The UK has a crucial role in brokering progress, something which is now in real jeopardy following the disappointing lack of meaningful climate finance announcements at the G7. As Sonam P Wangdi says: “There will be no COP26 deal without a finance deal.”

At the same time as the G7 released its communications, another more hopeful event was taking place; the Relay to COP26 had a launch service at Truro Cathedral.

This Relay is being led by the Young Christian Climate Network (YCCN). It invites UK churches to join in a walk between the G7 in Cornwall and COP26 in Glasgow, asking the UK government to ‘Rise to the Moment’, and take action to ensure that no country gets pushed further into debt because of climate change. We want to see the UK using its role as host to successfully deliver finance to those nations most affected by climate change.

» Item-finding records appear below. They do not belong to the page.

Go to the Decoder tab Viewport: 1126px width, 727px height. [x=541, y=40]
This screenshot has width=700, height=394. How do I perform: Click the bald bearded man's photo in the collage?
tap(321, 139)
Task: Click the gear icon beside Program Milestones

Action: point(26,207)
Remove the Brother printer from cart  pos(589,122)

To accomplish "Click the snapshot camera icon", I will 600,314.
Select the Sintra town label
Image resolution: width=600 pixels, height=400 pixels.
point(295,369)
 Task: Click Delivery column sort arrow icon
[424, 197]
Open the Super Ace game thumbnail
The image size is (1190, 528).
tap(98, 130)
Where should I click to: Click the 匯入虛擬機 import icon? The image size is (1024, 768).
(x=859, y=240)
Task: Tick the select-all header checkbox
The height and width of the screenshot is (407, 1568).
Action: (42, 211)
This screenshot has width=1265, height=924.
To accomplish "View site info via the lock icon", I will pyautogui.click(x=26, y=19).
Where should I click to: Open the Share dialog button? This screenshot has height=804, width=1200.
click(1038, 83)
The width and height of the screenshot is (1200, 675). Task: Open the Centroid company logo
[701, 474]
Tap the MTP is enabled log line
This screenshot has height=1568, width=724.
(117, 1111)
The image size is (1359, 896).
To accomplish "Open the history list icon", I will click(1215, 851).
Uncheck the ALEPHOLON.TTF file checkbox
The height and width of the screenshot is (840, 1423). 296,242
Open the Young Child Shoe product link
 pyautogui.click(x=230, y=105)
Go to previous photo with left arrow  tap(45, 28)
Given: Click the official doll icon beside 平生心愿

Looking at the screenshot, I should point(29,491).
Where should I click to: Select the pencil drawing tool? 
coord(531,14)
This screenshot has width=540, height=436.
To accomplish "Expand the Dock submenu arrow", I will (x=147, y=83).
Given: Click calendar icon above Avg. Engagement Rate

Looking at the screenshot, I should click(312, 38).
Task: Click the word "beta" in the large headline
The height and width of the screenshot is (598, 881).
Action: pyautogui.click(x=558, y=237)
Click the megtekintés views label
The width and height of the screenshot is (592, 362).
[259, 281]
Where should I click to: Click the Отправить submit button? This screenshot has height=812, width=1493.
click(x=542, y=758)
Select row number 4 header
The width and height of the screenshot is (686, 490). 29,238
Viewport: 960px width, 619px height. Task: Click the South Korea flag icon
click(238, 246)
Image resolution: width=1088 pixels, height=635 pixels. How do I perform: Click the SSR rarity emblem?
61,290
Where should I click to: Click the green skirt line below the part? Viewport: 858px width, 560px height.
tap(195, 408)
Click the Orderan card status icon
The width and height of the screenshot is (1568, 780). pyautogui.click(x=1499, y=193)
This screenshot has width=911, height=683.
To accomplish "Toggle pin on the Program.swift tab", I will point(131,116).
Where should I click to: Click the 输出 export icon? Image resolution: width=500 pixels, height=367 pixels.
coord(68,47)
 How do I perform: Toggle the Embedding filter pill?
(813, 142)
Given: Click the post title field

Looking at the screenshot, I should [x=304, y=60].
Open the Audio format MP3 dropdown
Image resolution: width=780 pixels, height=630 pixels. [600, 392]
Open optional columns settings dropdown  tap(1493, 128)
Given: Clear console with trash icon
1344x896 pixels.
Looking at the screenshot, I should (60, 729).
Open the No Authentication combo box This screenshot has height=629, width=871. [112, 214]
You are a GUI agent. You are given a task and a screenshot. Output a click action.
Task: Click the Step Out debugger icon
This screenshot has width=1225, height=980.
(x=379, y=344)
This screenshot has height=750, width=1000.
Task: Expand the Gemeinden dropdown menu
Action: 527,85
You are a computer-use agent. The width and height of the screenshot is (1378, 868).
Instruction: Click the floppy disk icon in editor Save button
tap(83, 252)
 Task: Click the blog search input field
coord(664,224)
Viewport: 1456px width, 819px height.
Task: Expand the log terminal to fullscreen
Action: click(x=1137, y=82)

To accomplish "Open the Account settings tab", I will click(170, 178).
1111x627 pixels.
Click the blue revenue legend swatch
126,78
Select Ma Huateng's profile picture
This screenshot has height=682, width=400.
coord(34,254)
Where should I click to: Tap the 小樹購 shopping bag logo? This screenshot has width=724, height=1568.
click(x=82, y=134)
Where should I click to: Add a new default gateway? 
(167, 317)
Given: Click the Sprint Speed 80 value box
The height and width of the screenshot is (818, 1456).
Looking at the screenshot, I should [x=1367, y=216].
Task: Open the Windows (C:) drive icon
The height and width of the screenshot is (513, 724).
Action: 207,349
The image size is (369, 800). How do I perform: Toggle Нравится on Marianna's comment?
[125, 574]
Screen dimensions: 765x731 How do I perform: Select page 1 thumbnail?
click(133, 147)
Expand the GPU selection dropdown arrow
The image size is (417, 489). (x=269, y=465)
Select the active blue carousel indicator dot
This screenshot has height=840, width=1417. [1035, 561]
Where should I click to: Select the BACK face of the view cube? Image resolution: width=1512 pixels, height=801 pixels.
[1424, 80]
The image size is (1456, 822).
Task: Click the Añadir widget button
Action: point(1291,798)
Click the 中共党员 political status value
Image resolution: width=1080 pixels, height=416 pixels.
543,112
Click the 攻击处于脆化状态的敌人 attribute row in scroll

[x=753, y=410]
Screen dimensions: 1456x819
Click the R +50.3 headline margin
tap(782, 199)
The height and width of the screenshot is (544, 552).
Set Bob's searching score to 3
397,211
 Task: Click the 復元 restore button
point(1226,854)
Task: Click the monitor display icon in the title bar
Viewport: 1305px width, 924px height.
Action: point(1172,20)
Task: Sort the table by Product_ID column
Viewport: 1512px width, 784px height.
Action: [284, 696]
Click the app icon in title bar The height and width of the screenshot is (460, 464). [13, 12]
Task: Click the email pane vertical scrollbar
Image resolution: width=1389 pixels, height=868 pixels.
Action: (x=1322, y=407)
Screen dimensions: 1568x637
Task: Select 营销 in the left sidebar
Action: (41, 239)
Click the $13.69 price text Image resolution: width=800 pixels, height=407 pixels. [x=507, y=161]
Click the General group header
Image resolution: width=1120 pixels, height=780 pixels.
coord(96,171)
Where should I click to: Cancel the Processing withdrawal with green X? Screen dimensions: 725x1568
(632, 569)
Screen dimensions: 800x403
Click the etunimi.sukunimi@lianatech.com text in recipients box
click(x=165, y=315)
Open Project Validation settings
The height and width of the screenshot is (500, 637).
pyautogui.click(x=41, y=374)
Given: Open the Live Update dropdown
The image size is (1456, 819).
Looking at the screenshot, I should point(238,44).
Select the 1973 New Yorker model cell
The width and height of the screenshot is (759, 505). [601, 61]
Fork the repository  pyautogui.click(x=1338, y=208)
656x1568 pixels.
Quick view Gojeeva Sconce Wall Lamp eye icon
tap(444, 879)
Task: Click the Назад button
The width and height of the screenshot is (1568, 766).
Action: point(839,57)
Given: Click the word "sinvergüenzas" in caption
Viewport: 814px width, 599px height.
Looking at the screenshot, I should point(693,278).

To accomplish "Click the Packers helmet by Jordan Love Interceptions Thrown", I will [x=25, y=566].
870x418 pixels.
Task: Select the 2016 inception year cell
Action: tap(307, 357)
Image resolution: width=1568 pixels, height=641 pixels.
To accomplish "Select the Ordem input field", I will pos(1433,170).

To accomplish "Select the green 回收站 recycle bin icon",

We are being accompanied on this journey by a boat, made with contributions of cloth from around the world, to symbolise the inequities of climate change. Many of us will have heard the idea this year that: "We’re all in the same storm, but not in the same boat’ in relation to COVID-19. We want to say that this is also true in the inequalities already being realised by climate change, which pushes climate-vulnerable nations further into debt as climate-related weather events increase in their severity.